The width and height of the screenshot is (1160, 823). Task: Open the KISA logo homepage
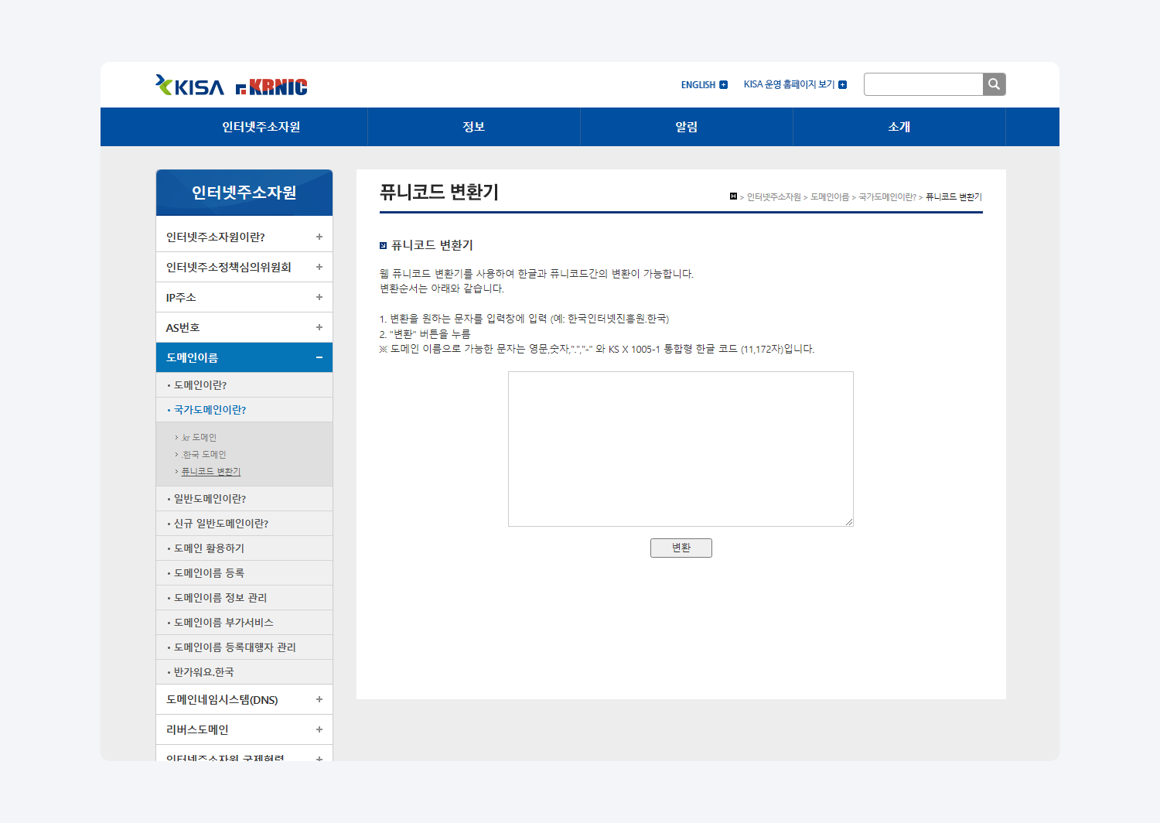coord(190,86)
___
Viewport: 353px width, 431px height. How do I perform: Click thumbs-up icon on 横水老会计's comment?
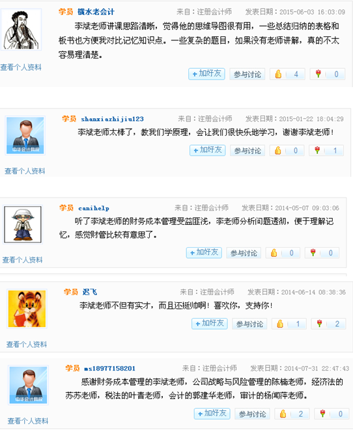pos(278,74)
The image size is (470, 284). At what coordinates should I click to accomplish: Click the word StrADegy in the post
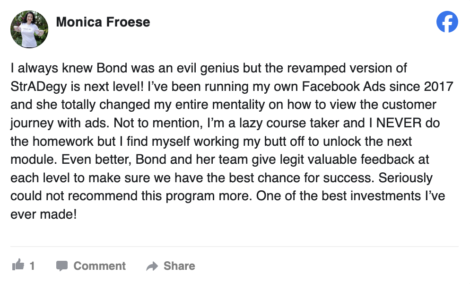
___
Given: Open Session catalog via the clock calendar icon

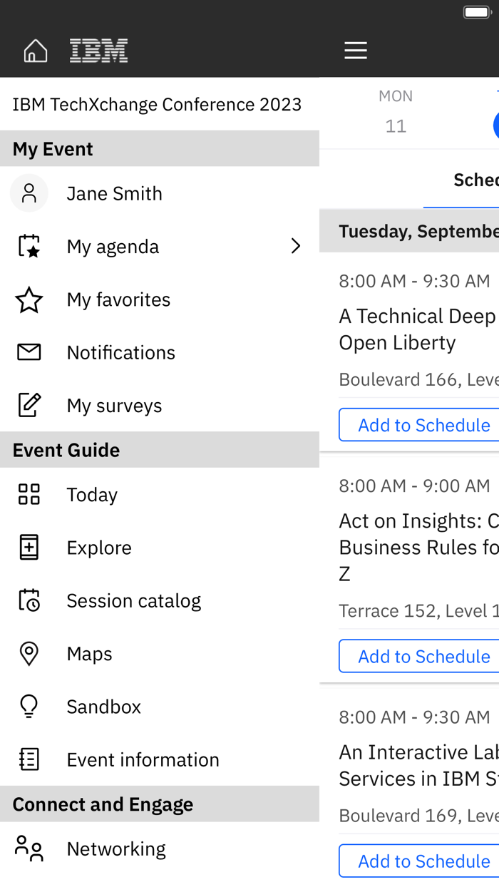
___
Pictures aside, return exactly the lines from the data above, starting at the line that has "Viewport: 353px width, 431px" and ending at the line that has "The image size", both included.

*COMPLETED TASK*
Viewport: 353px width, 431px height. How do I perform: Click thumbs-up icon on 横水老会计's comment?
pos(278,74)
The image size is (470, 284). At what coordinates should I click to accomplish: Click the word StrADegy in the post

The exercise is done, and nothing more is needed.